For sequential calculations use seq
, which computes stats in a single thread.
Select by inheritance
Selecting variants by inheritance models
./grpcurl \
-plaintext \
-proto dnaerys.proto \
-d '{"parent1":"HG003", "parent2":"HG004", "proband":"HG002", "skip":"1", "limit":"2"}' \
localhost:8001 \
org.dnaerys.cluster.grpc.DnaerysService/SelectDeNovo
./grpcurl \
-plaintext \
-proto dnaerys.proto \
-d '{"affected_parent":"HG003", "unaffected_parent":"HG004", "affected_child":"HG002", "skip":"1", "limit":"2"}' \
localhost:8001 \
org.dnaerys.cluster.grpc.DnaerysService/SelectHetDominant
./grpcurl \
-plaintext \
-proto dnaerys.proto \
-d '{"unaffected_parent1":"HG003", "unaffected_parent2":"HG004", "affected_child":"HG002", "skip":"1", "limit":"2"}' \
localhost:8001 \
org.dnaerys.cluster.grpc.DnaerysService/SelectHomRecessive
Inbreeding coefficient
Inbreeding coefficient FIT for biallelic SNVs in autosomal chromosomes and PAR.

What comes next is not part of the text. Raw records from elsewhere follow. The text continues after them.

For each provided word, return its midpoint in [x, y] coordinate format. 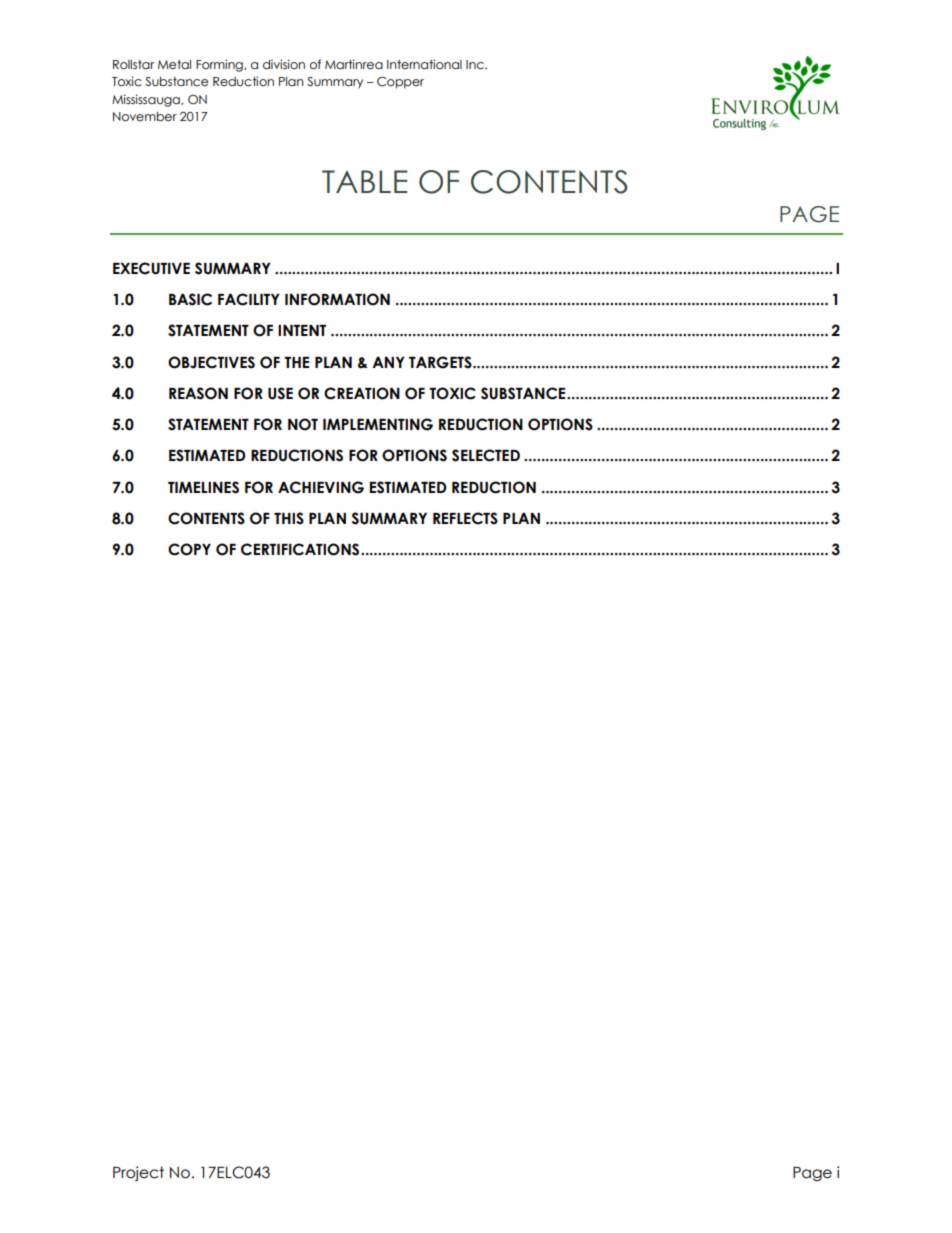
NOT [303, 424]
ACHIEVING [321, 487]
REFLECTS [465, 518]
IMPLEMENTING [378, 424]
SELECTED [486, 455]
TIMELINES [203, 487]
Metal [174, 65]
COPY [189, 549]
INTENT [302, 330]
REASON [198, 393]
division [284, 64]
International [424, 64]
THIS [289, 518]
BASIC [190, 299]
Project [138, 1173]
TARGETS [441, 362]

Results returned as part of AllelesWithStatsResponse
.
HWE
Chi-squared test for deviation from HWE for biallelic SNVs on autosomal and X chromosomes. On X chromosome outside PAR calculated according to "Testing for Hardy-Weinberg equilibrium at biallelic genetic markers on the X chromosome" J Graffelman, BS Weir
Results returned as part of AllelesWithStatsResponse
for Select*WithStats
requests.
TopNHWE
selects top N variants with the most significant p-value across the whole dataset.